Os fatores que impulsionam (e os que travam) o 3D
A impressão 3D é mais do que um método de produção alternativo — pode ser uma revolução na forma como quase tudo é produzido, uma revolução no modelo económico que irá permitir mais personalização (e, portanto, mais valor acrescentado e mais receitas) e tempos de entrega mais rápidos, com a produção mais próxima do consumidor.
A partir das entrevistas que o economista do ING fez com vários especialistas no mundo da impressão 3D, foi possível sistematizar, em alguns pontos, mais um conjunto de fatores que contribuem para a expansão e os fatores que podem limitar (ou atrasar) a viabilidade deste modelo de produção.
Um modelo de produção em impressão 3D envolve menos mão de obra.

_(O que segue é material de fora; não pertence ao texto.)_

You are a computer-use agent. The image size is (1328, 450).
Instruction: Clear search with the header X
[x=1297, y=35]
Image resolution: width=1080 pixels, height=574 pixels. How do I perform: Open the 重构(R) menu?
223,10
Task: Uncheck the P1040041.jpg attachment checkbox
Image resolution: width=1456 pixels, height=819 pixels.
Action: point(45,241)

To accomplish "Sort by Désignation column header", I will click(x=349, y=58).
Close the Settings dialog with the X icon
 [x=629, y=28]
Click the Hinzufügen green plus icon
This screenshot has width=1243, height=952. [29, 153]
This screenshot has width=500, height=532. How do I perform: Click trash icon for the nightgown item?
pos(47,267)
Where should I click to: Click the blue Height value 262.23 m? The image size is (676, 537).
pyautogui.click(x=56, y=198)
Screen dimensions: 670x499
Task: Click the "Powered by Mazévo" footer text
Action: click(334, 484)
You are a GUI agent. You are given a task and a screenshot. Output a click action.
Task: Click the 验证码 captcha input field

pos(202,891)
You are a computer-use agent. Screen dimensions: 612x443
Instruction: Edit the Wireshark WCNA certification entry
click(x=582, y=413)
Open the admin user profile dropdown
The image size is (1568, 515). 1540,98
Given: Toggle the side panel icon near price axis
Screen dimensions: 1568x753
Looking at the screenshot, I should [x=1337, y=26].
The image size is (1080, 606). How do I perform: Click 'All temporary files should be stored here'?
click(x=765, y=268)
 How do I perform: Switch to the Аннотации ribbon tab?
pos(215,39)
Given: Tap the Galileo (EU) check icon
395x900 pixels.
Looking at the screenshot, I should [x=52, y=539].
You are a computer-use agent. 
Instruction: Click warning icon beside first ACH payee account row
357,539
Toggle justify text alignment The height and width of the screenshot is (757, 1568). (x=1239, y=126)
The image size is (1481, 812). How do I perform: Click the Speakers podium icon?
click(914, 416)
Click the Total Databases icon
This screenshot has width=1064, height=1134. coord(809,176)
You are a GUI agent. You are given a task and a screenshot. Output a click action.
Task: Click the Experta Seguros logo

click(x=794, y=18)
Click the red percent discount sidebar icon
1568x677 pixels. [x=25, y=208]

Conforme os setores, pode poupar-se muito em todo o processo, desde menos pessoas a trabalhar em linhas de montagem até menos funcionários necessários para transportar matérias-primas e produtos.
A produção tradicional implica muito desperdício de matéria-prima, basta imaginar as chapas quadradas de metal, de tamanho padronizado, que têm de ser cortadas à medida do produto — nem tudo o restante é reaproveitado. Na impressão 3D, quase todo o metal ou polímero usado, que é usado na impressão, é aproveitado.
Este não é um custo negligenciável. Quanto menos pessoas estão envolvidas no processo de transporte, produção e montagem, menor é o custo com erro humano, que é um dos principais riscos para a qualidade final dos produtos.
Com a impressão em 3D, existe uma menor propensão para produzir grandes stocks que, além de terem de ser produzidos, têm de ser armazenados (o que inclui serem transportados para o armazém) e conservados. Na impressão 3D há menos produção em série e menos armazém.
De um modo geral, a impressão em 3D implica um processo de produção mais simples, com menos passos e menos custos dispersos por cada um desses passos. Isso começa, desde logo, com a fase da prototipagem, que se torna mais simples e barata do que nos métodos atuais.
A realidade é que, com a tecnologia na fase de desenvolvimento em que está, ainda há uma grande variação na qualidade e rapidez das várias gamas de impressoras 3D. Ainda é mais rápido e barato produzir pelas vias tradicionais, mas novos métodos 3D podem mudar isso.
O ritmo de adoção da impressão 3D será travado, como é fácil compreender, pelo facto de as empresas terem planos de investimentos a longo prazo e, portanto, não poderem simplesmente trocar a máquina gigante que compraram há uns anos e substituí-la por um novo investimento.
O metal e os polímeros (plásticos) são as matérias-primas mais usadas na impressão 3D, mas não existem muitos fornecedores, o que pode vir a mudar à medida que a tecnologia evoluir, mas para já os preços ainda são elevados e, pior, sujeitos a alguma volatilidade.